圖10 Fr1-Fr4對HepG2細胞PCSK9蛋白表達的影響Fig.10 Effect of Fr1-Fr4 on the protein expression of PCSK9 注：*：p<0.05，**：p<0.01，p<0.001

2.8 Fr4對HepG2細胞SREBP-2基因表達的影響

LDLR基因表達主要受固醇反應原件結合蛋白-2(SREBP-2)的調控，而Fr4對LDLR轉錄水平有明顯的上調作用。通過qRT-PCR考察Fr4對SREBP-2轉錄水平的調控作用。結果如圖11 所示，Fr4能夠顯著上調SREBP-2轉錄水平。這表明，Fr4對LDLR轉錄水平的上調作用可能與其對SREBP-2的激活作用有關。

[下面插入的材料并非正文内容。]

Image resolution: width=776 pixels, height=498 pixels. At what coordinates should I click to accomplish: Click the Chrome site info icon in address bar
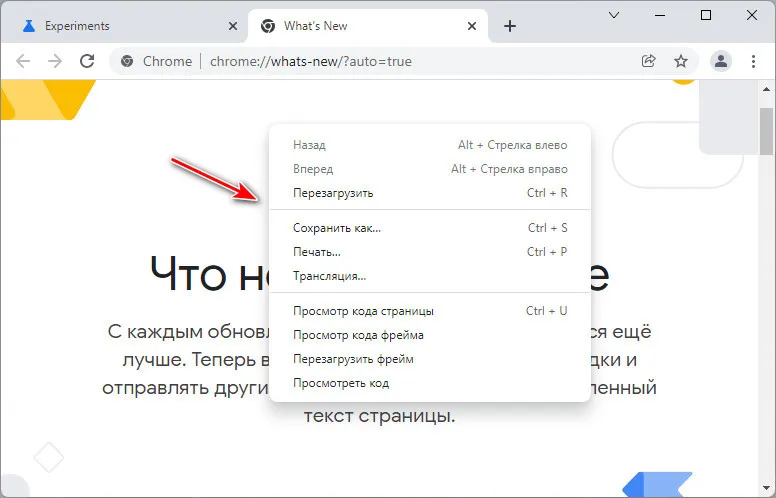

圖11 Fr4對SREBP-2基因表達的影響Fig.11 Effects of Fr4 on the gene expression of SREBP-2 注：*：p<0.05，**：p<0.01，p<0.001

3 結論

通過Bio-Gel P2凝膠柱對酶解產生的褐藻粗寡糖進行分離純化，得到聚合度均一的寡糖。在分離得到的4個組分中Fr1，Fr3，Fr4均能上調LDLR蛋白水平，其中Fr3和Fr4的活性更顯著。Fr4能夠上調LDLR轉錄水平，Fr3能下調PCSK9的蛋白水平，這表明Fr4對LDLR蛋白水平的調節作用受LDLR轉錄水平的影響；Fr3對LDLR蛋白水平的上調作用與PCSK9的下調有關。而Fr4對LDLR轉錄水平的上調作用可能與SREBP-2的激活有關。